The thing is, when you tell the birthday kid you're throwing him a surprise party all he can do is fake surprise when the lights go up. Since we all know that former Bush flacks have launched an organized effort to make sure people don't think any of the disastrous things that happened under Bush's tenure were his fault, the best anyone can do with following from Karl Rove is pretend they believe it:
Mythmaking is in full swing as the Bush administration prepares to leave town.
For real?
Among the more prominent is the assertion that the housing meltdown resulted from unbridled capitalism under a president opposed to all regulation.
Like most myths, this is entertaining but fictional. In reality, Fannie Mae and Freddie Mac were among the principal culprits of the housing crisis, and Mr. Bush wanted to rein them in before things got out of hand.

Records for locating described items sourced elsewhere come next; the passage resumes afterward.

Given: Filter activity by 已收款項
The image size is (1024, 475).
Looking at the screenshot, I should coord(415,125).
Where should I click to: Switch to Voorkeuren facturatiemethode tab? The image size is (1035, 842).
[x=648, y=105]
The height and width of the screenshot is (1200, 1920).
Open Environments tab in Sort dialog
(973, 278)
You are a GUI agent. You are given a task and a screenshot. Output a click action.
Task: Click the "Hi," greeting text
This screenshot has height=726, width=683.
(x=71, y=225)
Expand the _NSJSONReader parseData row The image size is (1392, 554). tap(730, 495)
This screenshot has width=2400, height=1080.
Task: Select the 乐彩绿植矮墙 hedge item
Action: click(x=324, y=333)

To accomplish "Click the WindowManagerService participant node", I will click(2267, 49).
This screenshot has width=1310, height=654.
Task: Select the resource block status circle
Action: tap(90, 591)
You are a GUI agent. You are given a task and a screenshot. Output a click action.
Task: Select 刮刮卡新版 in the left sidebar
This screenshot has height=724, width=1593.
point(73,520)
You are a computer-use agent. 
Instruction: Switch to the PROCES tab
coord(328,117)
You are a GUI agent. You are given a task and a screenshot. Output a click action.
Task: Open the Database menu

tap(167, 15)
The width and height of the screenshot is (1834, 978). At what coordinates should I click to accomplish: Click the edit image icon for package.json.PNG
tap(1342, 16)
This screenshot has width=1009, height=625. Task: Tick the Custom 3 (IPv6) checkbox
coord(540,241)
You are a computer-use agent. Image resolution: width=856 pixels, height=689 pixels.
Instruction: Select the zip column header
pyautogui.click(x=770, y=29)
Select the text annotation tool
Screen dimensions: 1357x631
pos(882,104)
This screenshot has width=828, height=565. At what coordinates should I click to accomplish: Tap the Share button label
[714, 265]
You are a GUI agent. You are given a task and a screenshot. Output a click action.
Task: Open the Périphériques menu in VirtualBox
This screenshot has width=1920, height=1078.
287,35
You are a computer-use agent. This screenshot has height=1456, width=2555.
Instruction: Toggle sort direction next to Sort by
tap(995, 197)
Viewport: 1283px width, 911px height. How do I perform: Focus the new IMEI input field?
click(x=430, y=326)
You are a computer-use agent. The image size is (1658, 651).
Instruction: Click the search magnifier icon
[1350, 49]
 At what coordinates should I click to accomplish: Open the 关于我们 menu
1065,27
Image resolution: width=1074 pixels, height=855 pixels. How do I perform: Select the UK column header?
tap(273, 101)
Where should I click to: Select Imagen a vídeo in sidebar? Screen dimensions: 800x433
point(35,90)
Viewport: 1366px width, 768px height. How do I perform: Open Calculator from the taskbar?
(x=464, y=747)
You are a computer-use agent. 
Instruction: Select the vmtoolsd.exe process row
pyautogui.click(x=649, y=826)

So, leaving aside the argument Rove makes later about Fannie and Freddie, his initial defense of Bush is this: Bush was a well-meaning but weak president who proved totally inept at his duty to handle the country's finances even while his party maintained a majority in Congress, because the Democrats were being really mean and stuff. Rove can't even make the argument that Bush was effective. The best thing Rove can say about him is that he was unable to do his job. That's...persuasive.
His premise is also false, while Fannie and Freddie obviously took on too much risk, the bulk of sub-prime loans were taken on by private-sector entities, and regulating Fannie and Freddie wouldn't have stopped that or the securitization of mortage debt and its sale around the world. The reality is also that whatever efforts Bush made to regulate Fannie and Freddie, he obviously didn't think it was that serious or he would have spent some serious political capital on it. The election might have gone differently if Bush had engaged in a huge public fight with Democrats over his attempt to regulate the mortgage giants before the markets first collapsed, but that never happened. Bush was too busy spending political capital on invading Iraq and trying to privatize Social Security.